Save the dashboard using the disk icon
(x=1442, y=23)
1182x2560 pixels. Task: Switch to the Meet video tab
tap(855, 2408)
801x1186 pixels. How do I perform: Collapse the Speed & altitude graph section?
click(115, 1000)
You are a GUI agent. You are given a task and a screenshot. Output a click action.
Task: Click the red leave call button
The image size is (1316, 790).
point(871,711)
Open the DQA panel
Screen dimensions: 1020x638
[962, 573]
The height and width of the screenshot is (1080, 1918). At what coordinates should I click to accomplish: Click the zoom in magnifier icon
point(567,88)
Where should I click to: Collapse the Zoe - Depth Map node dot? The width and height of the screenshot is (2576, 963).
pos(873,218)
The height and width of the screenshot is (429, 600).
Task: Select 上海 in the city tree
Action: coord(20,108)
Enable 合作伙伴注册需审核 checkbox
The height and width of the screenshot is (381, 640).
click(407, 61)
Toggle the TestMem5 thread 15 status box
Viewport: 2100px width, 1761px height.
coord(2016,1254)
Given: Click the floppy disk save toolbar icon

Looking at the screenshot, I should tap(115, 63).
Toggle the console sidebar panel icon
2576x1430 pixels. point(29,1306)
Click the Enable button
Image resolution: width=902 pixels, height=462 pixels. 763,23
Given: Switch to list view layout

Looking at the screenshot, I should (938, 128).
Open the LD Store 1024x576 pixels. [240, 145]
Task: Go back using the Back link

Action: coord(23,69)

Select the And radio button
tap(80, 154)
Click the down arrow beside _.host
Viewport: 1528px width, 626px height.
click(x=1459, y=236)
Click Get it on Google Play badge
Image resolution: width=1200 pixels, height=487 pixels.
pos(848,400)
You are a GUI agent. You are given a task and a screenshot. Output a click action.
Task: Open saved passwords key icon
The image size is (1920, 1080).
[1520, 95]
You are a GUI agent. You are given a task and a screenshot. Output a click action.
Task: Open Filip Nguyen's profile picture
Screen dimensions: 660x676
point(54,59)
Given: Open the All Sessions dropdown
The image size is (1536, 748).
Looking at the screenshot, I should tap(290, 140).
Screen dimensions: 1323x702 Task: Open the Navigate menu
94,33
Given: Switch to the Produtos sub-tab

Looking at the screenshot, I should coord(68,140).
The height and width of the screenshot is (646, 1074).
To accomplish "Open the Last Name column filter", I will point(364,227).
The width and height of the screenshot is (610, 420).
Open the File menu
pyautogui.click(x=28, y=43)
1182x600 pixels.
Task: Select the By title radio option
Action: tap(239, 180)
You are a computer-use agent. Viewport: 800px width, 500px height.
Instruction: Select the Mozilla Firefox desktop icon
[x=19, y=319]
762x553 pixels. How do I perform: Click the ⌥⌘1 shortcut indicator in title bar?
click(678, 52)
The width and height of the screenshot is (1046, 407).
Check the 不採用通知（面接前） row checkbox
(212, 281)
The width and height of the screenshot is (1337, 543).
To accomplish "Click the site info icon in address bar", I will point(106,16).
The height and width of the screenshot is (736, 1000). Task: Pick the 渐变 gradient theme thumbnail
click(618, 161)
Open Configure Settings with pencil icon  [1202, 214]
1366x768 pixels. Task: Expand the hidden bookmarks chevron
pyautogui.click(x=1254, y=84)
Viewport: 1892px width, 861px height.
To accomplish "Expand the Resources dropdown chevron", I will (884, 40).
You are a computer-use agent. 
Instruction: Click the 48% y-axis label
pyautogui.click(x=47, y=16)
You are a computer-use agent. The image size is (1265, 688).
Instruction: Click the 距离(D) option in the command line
::::
Please return these items exactly as they are, including every line.

Save the dashboard using the disk icon
(x=1442, y=23)
1182x2560 pixels. Task: Switch to the Meet video tab
tap(855, 2408)
801x1186 pixels. How do I perform: Collapse the Speed & altitude graph section?
click(115, 1000)
You are a GUI agent. You are given a task and a screenshot. Output a click action.
Task: Click the red leave call button
The image size is (1316, 790).
point(871,711)
Open the DQA panel
Screen dimensions: 1020x638
[962, 573]
The height and width of the screenshot is (1080, 1918). At what coordinates should I click to accomplish: Click the zoom in magnifier icon
point(567,88)
Where should I click to: Collapse the Zoe - Depth Map node dot? The width and height of the screenshot is (2576, 963).
pos(873,218)
The height and width of the screenshot is (429, 600).
Task: Select 上海 in the city tree
Action: coord(20,108)
Enable 合作伙伴注册需审核 checkbox
The height and width of the screenshot is (381, 640).
click(407, 61)
Toggle the TestMem5 thread 15 status box
Viewport: 2100px width, 1761px height.
coord(2016,1254)
Given: Click the floppy disk save toolbar icon

Looking at the screenshot, I should tap(115, 63).
Toggle the console sidebar panel icon
2576x1430 pixels. point(29,1306)
Click the Enable button
Image resolution: width=902 pixels, height=462 pixels. 763,23
Given: Switch to list view layout

Looking at the screenshot, I should (938, 128).
Open the LD Store 1024x576 pixels. [240, 145]
Task: Go back using the Back link

Action: coord(23,69)

Select the And radio button
tap(80, 154)
Click the down arrow beside _.host
Viewport: 1528px width, 626px height.
click(x=1459, y=236)
Click Get it on Google Play badge
Image resolution: width=1200 pixels, height=487 pixels.
pos(848,400)
You are a GUI agent. You are given a task and a screenshot. Output a click action.
Task: Open saved passwords key icon
The image size is (1920, 1080).
[1520, 95]
You are a GUI agent. You are given a task and a screenshot. Output a click action.
Task: Open Filip Nguyen's profile picture
Screen dimensions: 660x676
point(54,59)
Given: Open the All Sessions dropdown
The image size is (1536, 748).
Looking at the screenshot, I should tap(290, 140).
Screen dimensions: 1323x702 Task: Open the Navigate menu
94,33
Given: Switch to the Produtos sub-tab

Looking at the screenshot, I should coord(68,140).
The height and width of the screenshot is (646, 1074).
To accomplish "Open the Last Name column filter", I will point(364,227).
The width and height of the screenshot is (610, 420).
Open the File menu
pyautogui.click(x=28, y=43)
1182x600 pixels.
Task: Select the By title radio option
Action: tap(239, 180)
You are a computer-use agent. Viewport: 800px width, 500px height.
Instruction: Select the Mozilla Firefox desktop icon
[x=19, y=319]
762x553 pixels. How do I perform: Click the ⌥⌘1 shortcut indicator in title bar?
click(678, 52)
The width and height of the screenshot is (1046, 407).
Check the 不採用通知（面接前） row checkbox
(212, 281)
The width and height of the screenshot is (1337, 543).
To accomplish "Click the site info icon in address bar", I will point(106,16).
The height and width of the screenshot is (736, 1000). Task: Pick the 渐变 gradient theme thumbnail
click(618, 161)
Open Configure Settings with pencil icon  [1202, 214]
1366x768 pixels. Task: Expand the hidden bookmarks chevron
pyautogui.click(x=1254, y=84)
Viewport: 1892px width, 861px height.
To accomplish "Expand the Resources dropdown chevron", I will (884, 40).
You are a computer-use agent. 
Instruction: Click the 48% y-axis label
pyautogui.click(x=47, y=16)
You are a computer-use agent. The image size is (1265, 688).
Instruction: Click the 距离(D) option in the command line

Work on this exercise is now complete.